| PROBLEM DESCRIPTION |
Copy each line of the records that contains the word "Given".

Dataset entries:

_ _ _ _ _ _ _

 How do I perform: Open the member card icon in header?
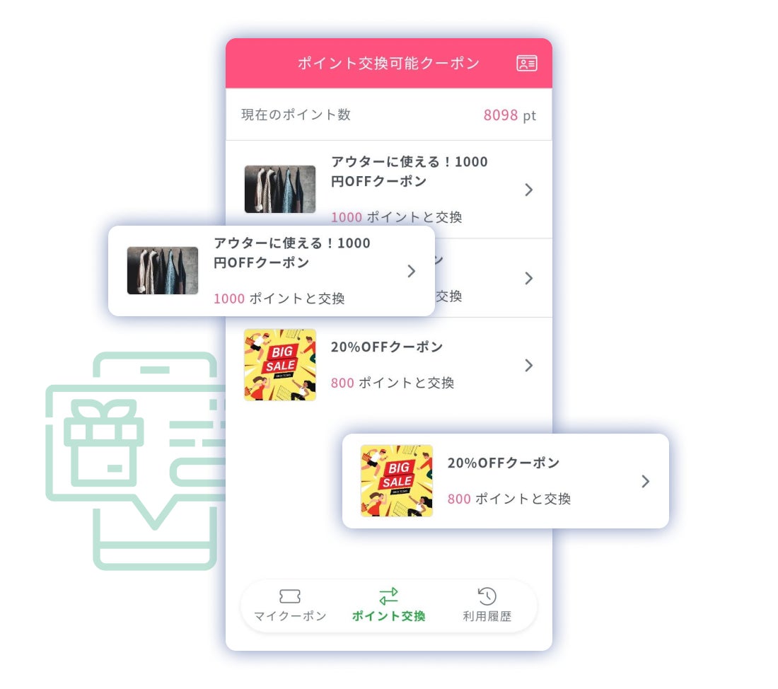click(526, 63)
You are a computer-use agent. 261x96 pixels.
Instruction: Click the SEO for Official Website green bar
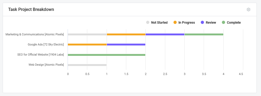tap(107, 55)
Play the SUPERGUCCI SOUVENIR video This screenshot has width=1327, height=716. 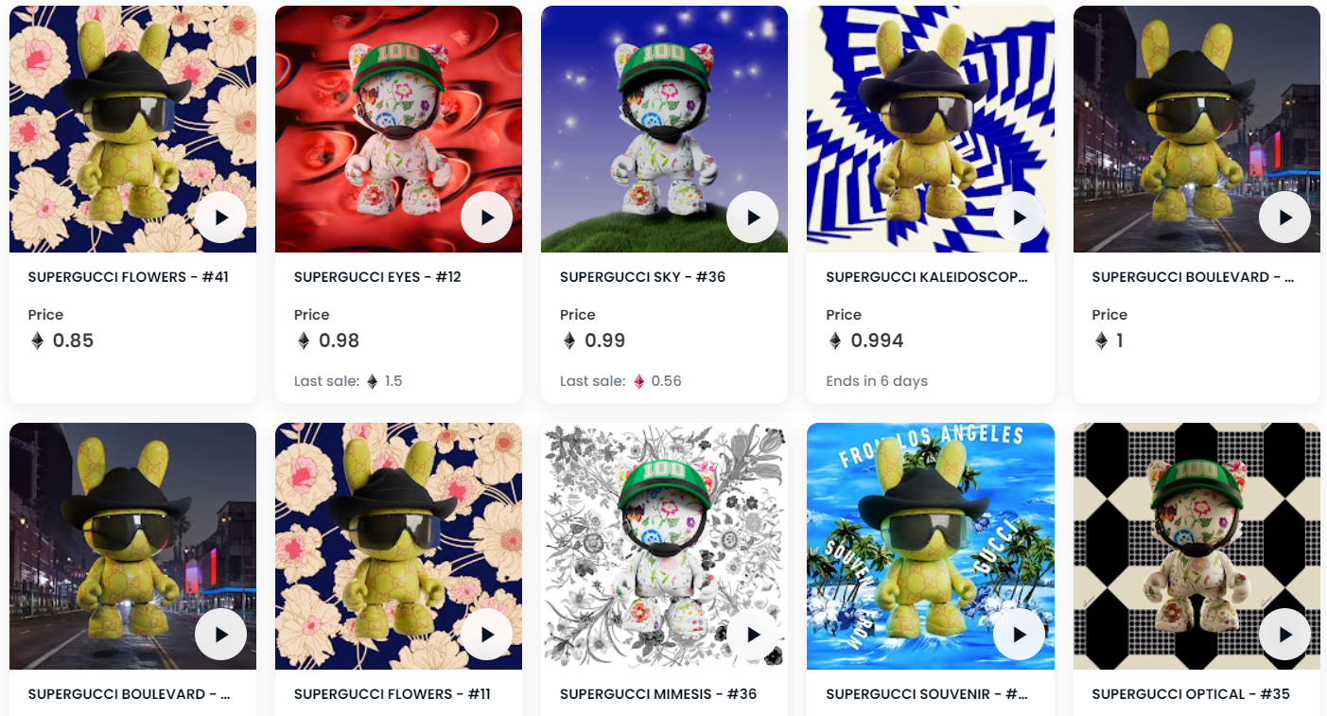(x=1019, y=634)
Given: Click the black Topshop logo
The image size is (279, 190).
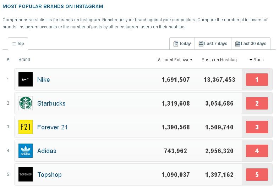Looking at the screenshot, I should [x=25, y=174].
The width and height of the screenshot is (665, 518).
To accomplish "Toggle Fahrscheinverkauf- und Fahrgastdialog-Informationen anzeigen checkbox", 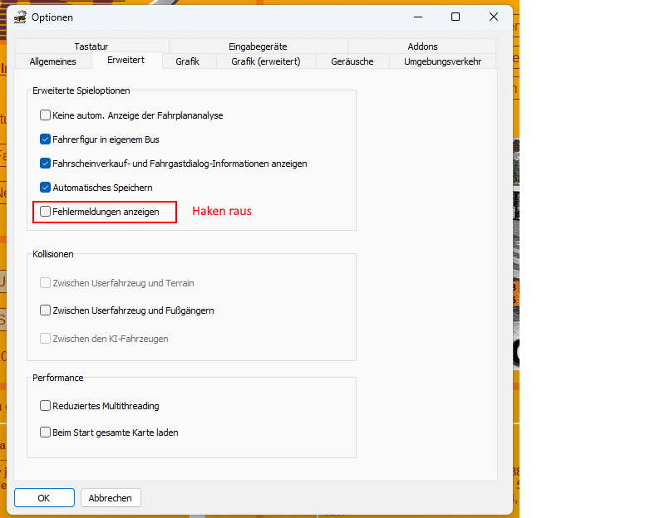I will pos(46,164).
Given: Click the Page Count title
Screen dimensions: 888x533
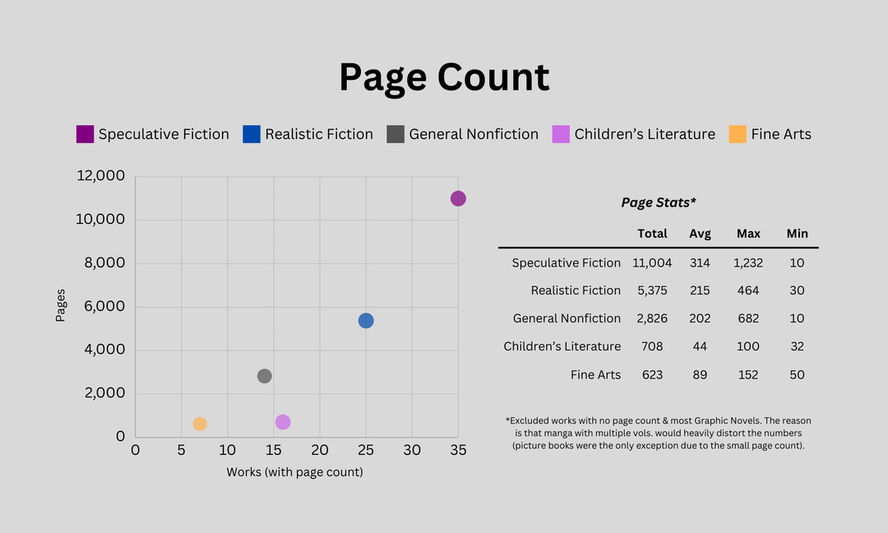Looking at the screenshot, I should pos(444,77).
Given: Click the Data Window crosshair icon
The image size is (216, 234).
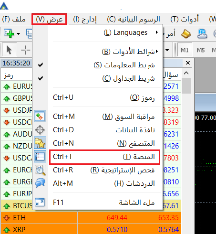Looking at the screenshot, I should click(x=40, y=130).
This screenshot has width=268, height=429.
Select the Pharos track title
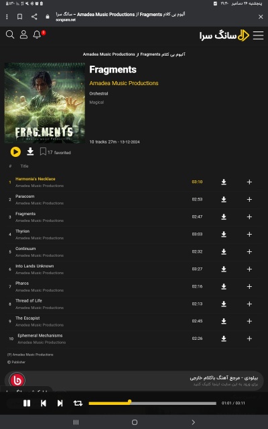pyautogui.click(x=22, y=283)
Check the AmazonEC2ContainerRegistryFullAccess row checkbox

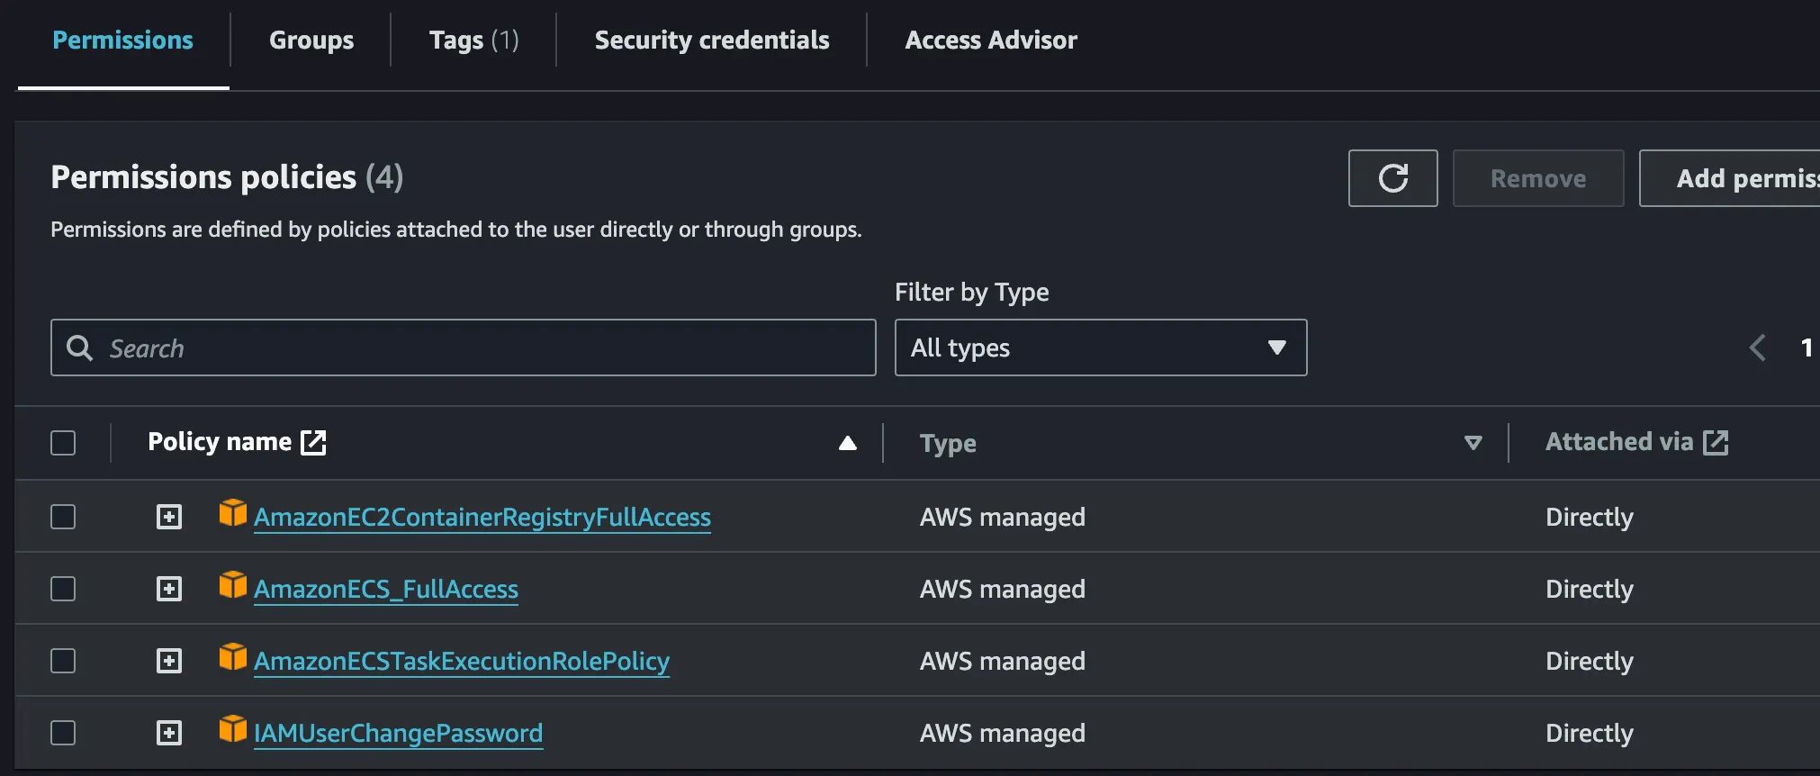click(x=63, y=517)
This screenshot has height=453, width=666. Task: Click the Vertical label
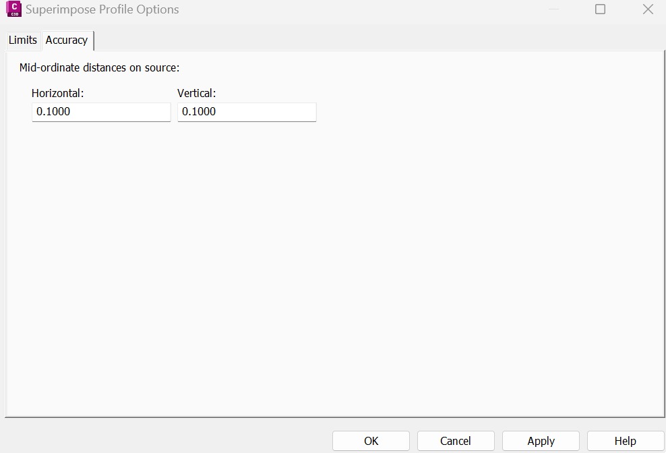coord(197,93)
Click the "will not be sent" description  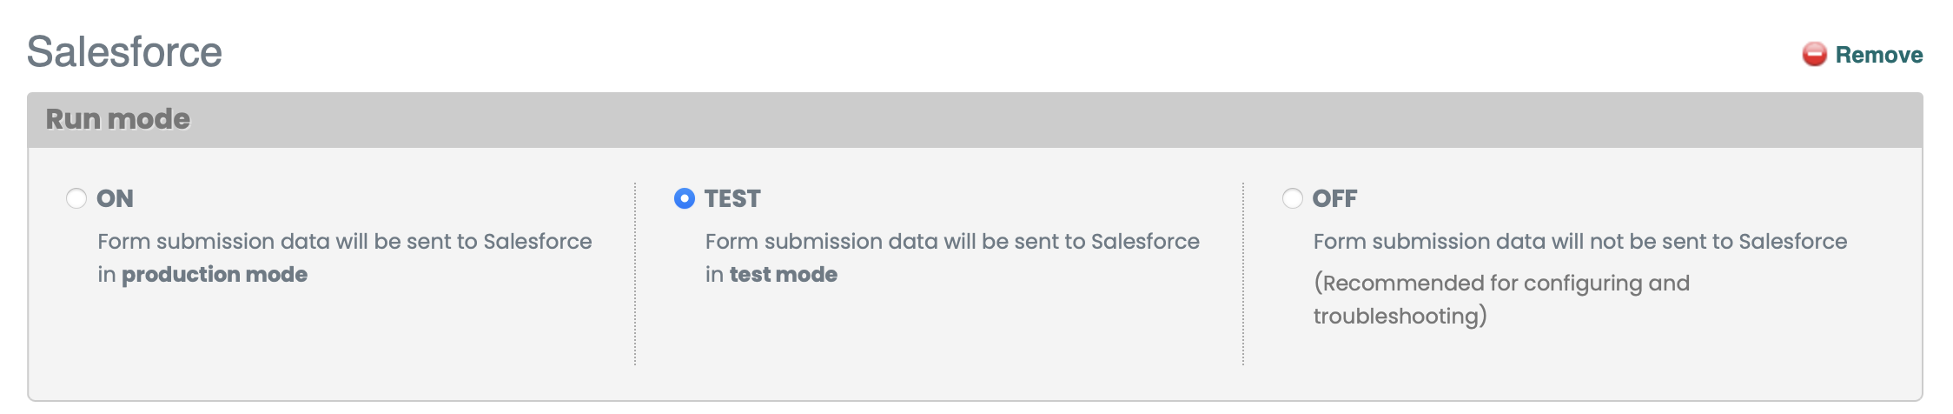click(1579, 242)
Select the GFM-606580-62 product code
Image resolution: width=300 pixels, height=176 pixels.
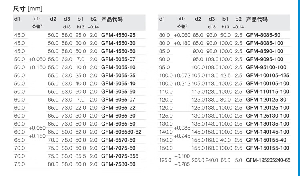(x=122, y=132)
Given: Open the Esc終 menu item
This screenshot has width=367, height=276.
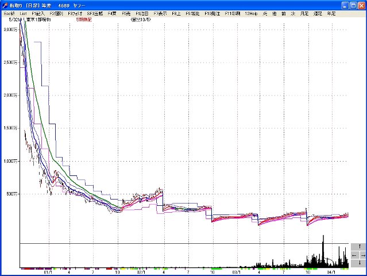Looking at the screenshot, I should coord(9,13).
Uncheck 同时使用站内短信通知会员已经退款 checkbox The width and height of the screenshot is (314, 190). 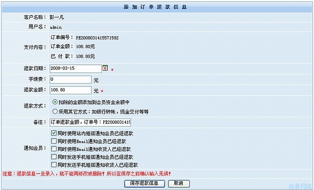pos(54,133)
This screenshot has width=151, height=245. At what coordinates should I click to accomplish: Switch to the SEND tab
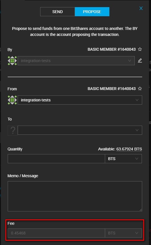(58, 12)
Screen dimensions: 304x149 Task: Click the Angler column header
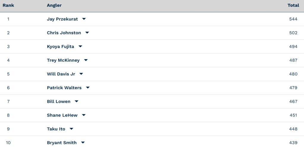[x=54, y=5]
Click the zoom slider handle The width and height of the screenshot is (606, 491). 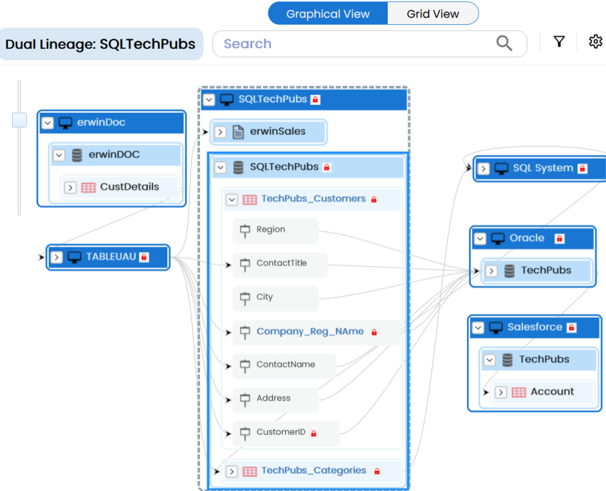point(19,120)
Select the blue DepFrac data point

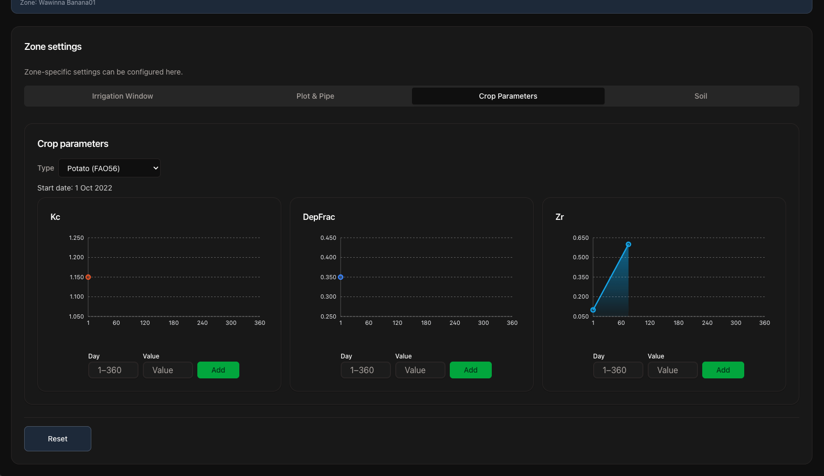point(341,277)
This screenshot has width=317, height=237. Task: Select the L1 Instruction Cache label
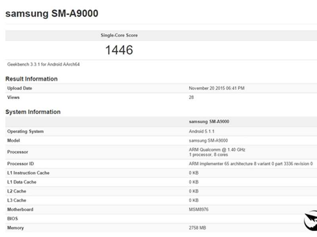[28, 173]
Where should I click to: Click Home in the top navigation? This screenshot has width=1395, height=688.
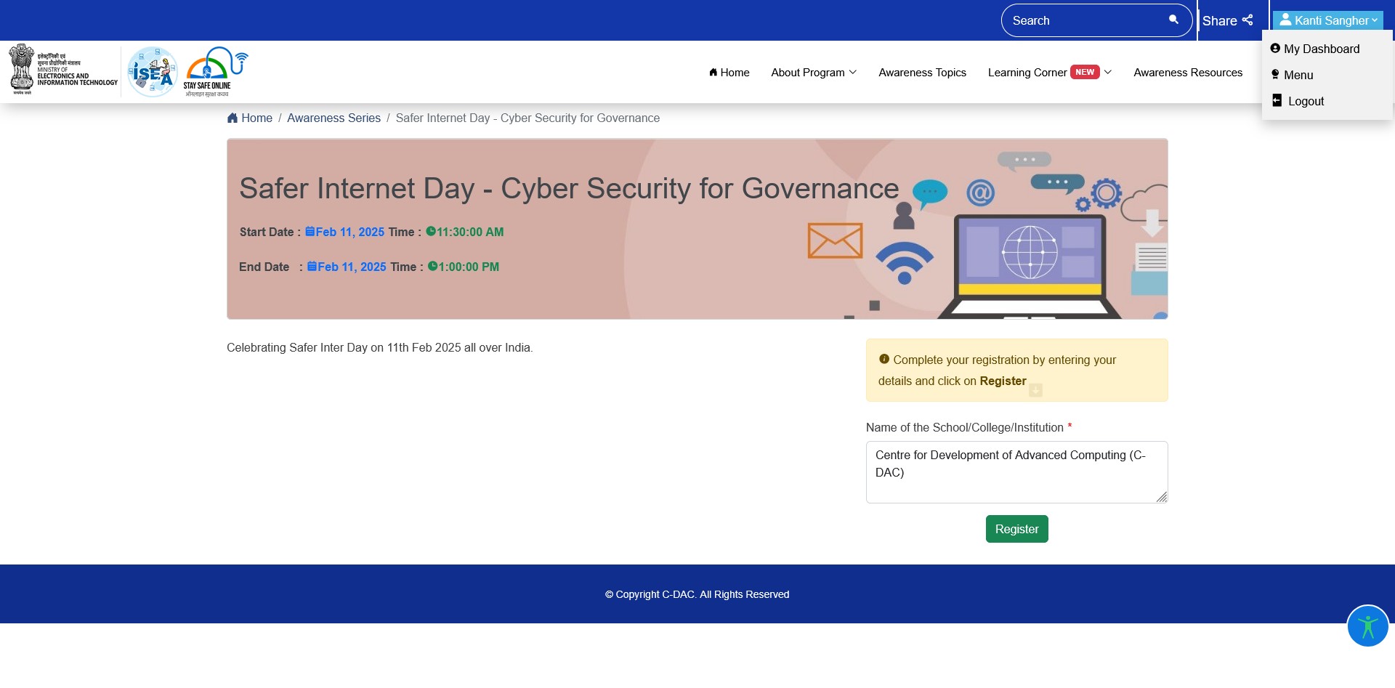729,73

_ _ _ _ _ _ _

| SOLUTION BELOW |
Given: Click the black Topshop logo
Given: Click the Page Count title
Given: Click the Data Window crosshair icon
Given: Open the Esc終 menu item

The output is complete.